Mental Health Needs and Service Use in Young Children Served By Child Welfare Services

Schedule:
Sunday, January 18, 2015: 8:30 AM
Preservation Hall Studio 3, Second Floor (New Orleans Marriott)
* noted as presenting author
Caroline Sheng Foong Lim, MSW, Ph.D. Candidate, University of Southern California, Los Angeles, CA
Amy He, LCSW, PhD Candidate, University of Southern California, Los Angeles, CA
Dorian Traube, PhD, Associate Professor, University of Southern California, Los Angeles, CA
Introduction: Experience of maltreatment during early childhood is detrimental as evidenced by research documenting high rates of mental health (MH) needs among the youngest victims. The majority of these studies have tended to use standardized behavioral instruments to estimate the extent of need. Our study seeks to contribute to this body of knowledge by assessing the proportion of maltreated children aged 0–5 with MH needs as indicated by a psychiatric diagnosis of clinicians and by delineating the most common diagnoses. Given research showing that preventive and early intervention (PEI) services could mitigate the sequelae of childhood maltreatment, we also investigated whether children with psychiatric diagnoses were more likely to be referred to PEI service controlling for systematic demographics (age, gender, ethnicity, maltreatment types) differences in service use.

Methods: Data came from a cohort of maltreated children aged 0–5 (N = 1163) who received a MH screening protocol between July 2011 and July 2012 that identified them as needing referral for comprehensive MH assessment. The Los Angeles County Department of Children and Family Services (DCFS) and Department of Mental Health (DMH) jointly developed the MH screening protocol as part of a collaborative effort to enhance the identification of maltreated children at risk of MH problems and expediting MH services to those in need. The following data were extracted using linked probability methodology from electronic repositories maintained by DCFS and DMH: age, gender, ethnicity, and type of maltreatment, psychiatric diagnoses of clinicians, and service use. Univariate analyses were conducted to derive descriptive statistics on the sample. A binary multivariate logistic regression model was fitted to assess the adjusted association between presence of psychiatric diagnosis and referral to PEI services.

Results:  The average age of the sample was 2.49 year (SD = 1.74). The sample comprised primarily racial and ethnic minorities (86.75%). Neglect (66.12%) was the most common type of alleged maltreatment followed by emotional abuse (14.76%). The majority of children (72.48%) received a psychiatric diagnosis. Diagnoses most common to this sample were disorders diagnosed in infancy, childhood, and adolescents (41.62%) including attention-deficit and disruptive behavior disorders (14.70%), reactive attachment disorder (2.49%), separation anxiety disorder (1.63%), and pervasive developmental disorders (1.29%).

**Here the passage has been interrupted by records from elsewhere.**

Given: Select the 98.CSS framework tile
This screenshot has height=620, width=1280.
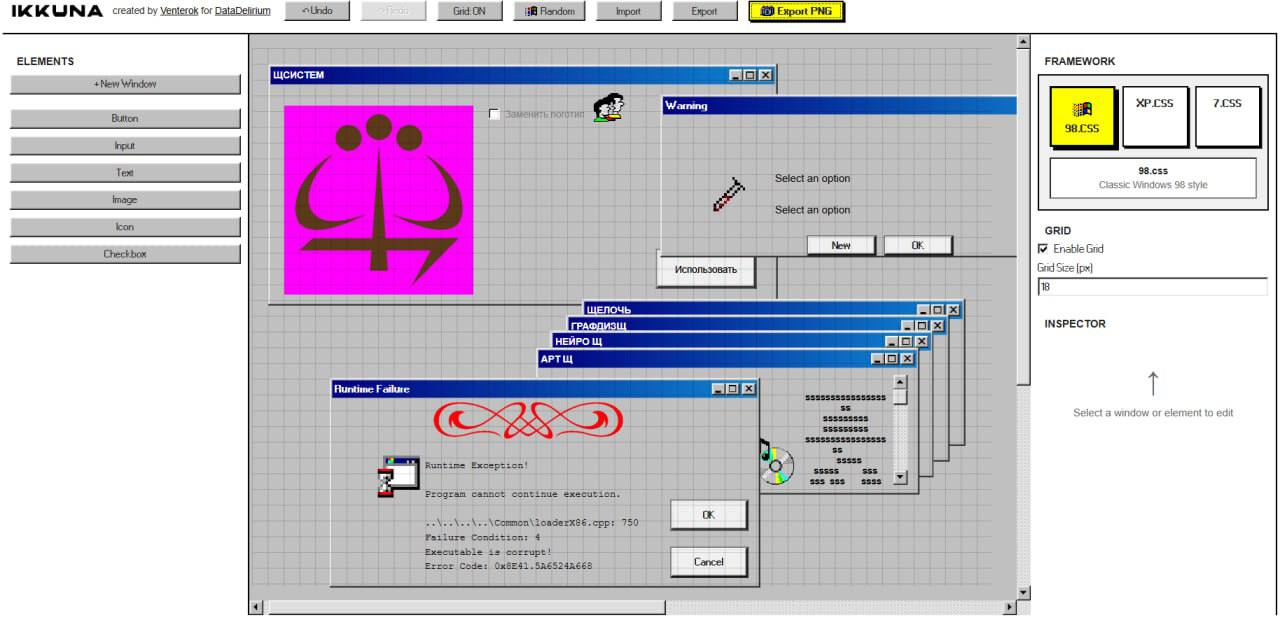Looking at the screenshot, I should 1082,116.
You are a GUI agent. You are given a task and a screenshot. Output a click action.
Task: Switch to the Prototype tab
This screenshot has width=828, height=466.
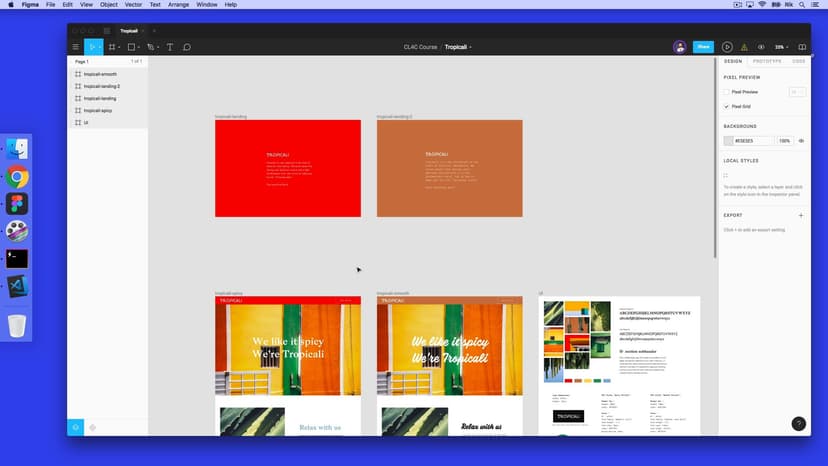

Other common diagnoses were adjustment disorder (31.30%), anxiety (12.12%), and mood disorders (5.25%). Diagnoses were not mutually exclusive, as a child could have received more than one diagnoses. Keeping the covariates constant, children with psychiatric diagnoses were significantly more likely to be referred to PEI services (OR = 7.09, 95% CI = 4.01 – 12.52). Among the covariates, older age was significantly associated with a referral to PEI services (OR = 1.24, 95% CI = 1.13 – 1.36).

 Conclusion: Seven-in-ten young victims of maltreatment in this sample have MH needs that were sufficiently severe to meet diagnostic criteria. For children with psychiatric diagnoses, the odds of being referred to PEI services were over seven times greater than the odds for young children without psychiatric diagnoses. This favorable finding could be attributed to the inter-agency collaboration between DCFS and DMH.